You know it's not working (and he does as well), but there is a way out - either together or seperately, you just have to decide what you both want.

@Holothane - calling you those sorts of names just because you have a crush on a celeb or two? That's disgusting. No-one should be treating you like that. Good for you in making plans!

Personally, I'm ok with a partner having a crush or two - it can be fun sharing that with your partner, and pretending....

Jaguarshoes · 23/12/2021 15:48

@Jillzcrazy

Sometimes you just have to accept its not going to work. My marriage was sexless for ages despite all my efforts to please him. In the end i dd take a lover (which i accept is not the solution for everyone) but at least i did feel appreciated as id started to think i was unattractive and men didnt like me so it did restore my confidence the marriage did end a couple of years after
I think that eventually it does become inevitable that one partner ends up getting involved with somebody else when the sex goes.
Holothane · 23/12/2021 17:01

Thankyou got my own bank accounts sorted little pension will pay bill for now I go the joint account means I can save pip I mean mine of course starting to get rid of-blu rays ect I can get stuff online now and keep on my Pad, slowly but surely things will start to happen next year. I can say no more here.

understandabl · 31/12/2021 10:34

@FabulousMrFiftyim not sure if he gets erections in the morning anymore? I’ll try and see. I went to see my gp who I get on very well with and I talked to her about it and she gave me the number of a couples therapist. She said she works miracles and I could go by myself if it was too difficult to get my husband to go along. I thought I might give it a go. I don’t have anything to lose. I think I’m at the beginning of a long hard slog. Of trying to find out what the real problem is and to try to make things better if I can. At least if I do this I know I will have tried everything I could. Before I have to call it quits. It’s not that I want to break up or have an affair or that I want a new relationship. It’s not that I’m a sex maniac or anything, but I miss the affection and the cuddles and kisses. The feeling of security I had in my relationship (loads of women here fancy him, he is unusually handsome) I knew they could throw themselves at him and he’d be mortified by it. He only ever wanted me. But that’s all changed now. It feels like in the space of a year everything’s changed and it’s heartbreaking.

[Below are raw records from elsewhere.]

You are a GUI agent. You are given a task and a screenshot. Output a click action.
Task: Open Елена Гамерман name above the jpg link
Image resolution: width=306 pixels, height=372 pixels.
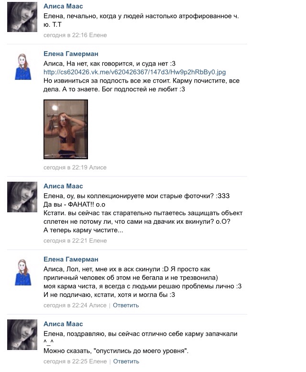click(71, 54)
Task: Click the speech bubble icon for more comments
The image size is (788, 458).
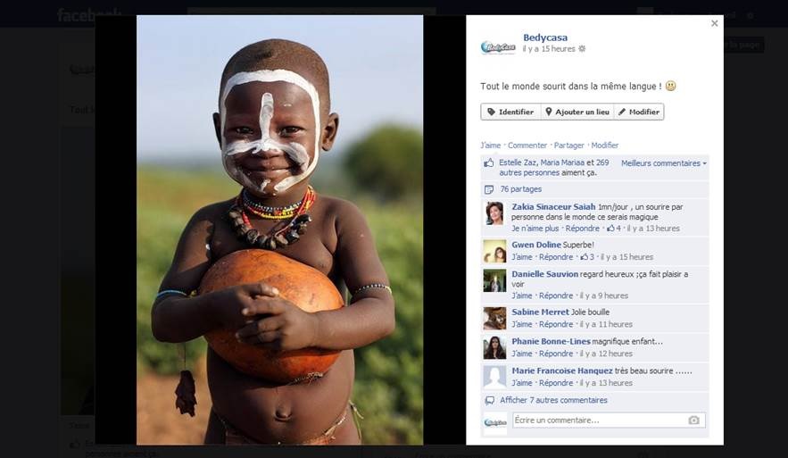Action: tap(489, 401)
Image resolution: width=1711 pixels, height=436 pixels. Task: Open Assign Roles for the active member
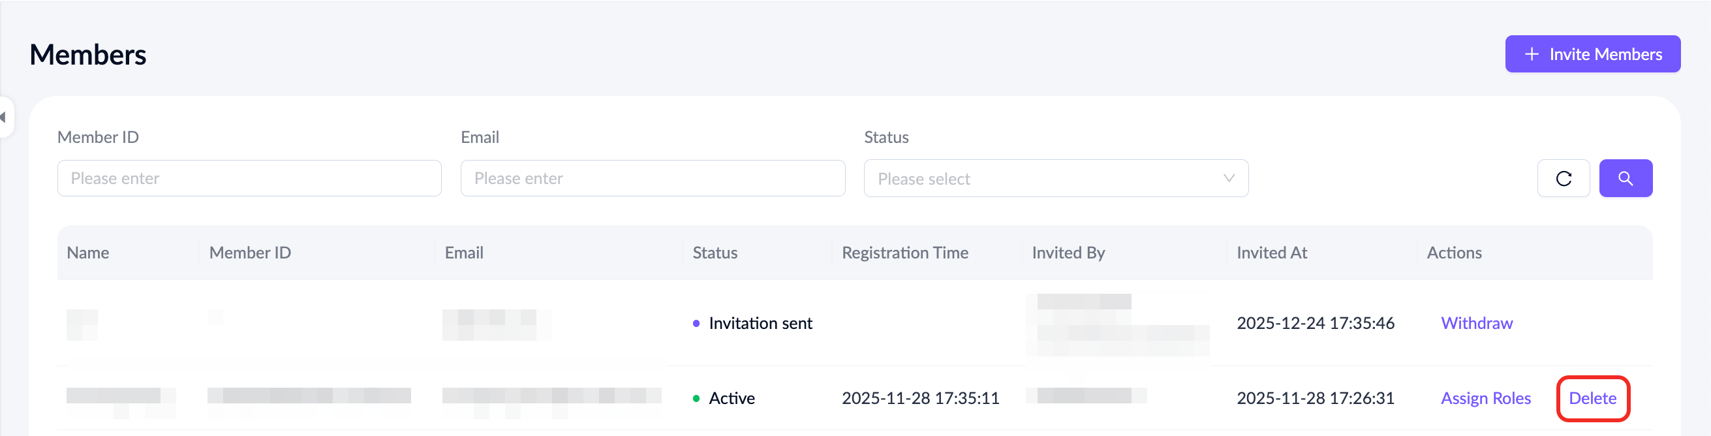pos(1485,398)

understandabl · 31/12/2021 10:36

@FabulousMrFifty please see above msg Smile

understandabl · 31/12/2021 10:50

@AverageGuy thanks yes I know. It’s such a big step ending your marriage especially when you have children and businesses tied up with each other. One thing I’m concerned about is that he might be getting advice from his mother (who hates me) and his brother who’s been divorced himself and after the initial upset now thinks it’s the best thing that ever happened to him.
I worry that he’s not realizing the fact that all that ‘sex love and adoration’ you feel during the honeymoon period when you are young, does wear off and change into a different type of love when you’re a bit older. Maybe he expected me to still be sexy mid forties. I know I can be and all my friends tell me I’m stunning and good looking which is sweet of them, but the fact that I’m in bed a lot being sick isn’t sexy and maybe he’s just got bored of it. Bored of being in charge of the kids and making dinner after a hard days work? I did try really hard to push myself to do more around the house and to help take the pressure off him a bit and I’d dress up and wear makeup but everyone else told me I looked nice apart from him. And in the end I pushed myself too far and ended up in bed again! Typical. But if something doesn’t change we will end up divorced. There’s nothing else for it.

FabulousMrFifty · 31/12/2021 12:18

@understandabl
Have just read your updates, good luck with the therapist.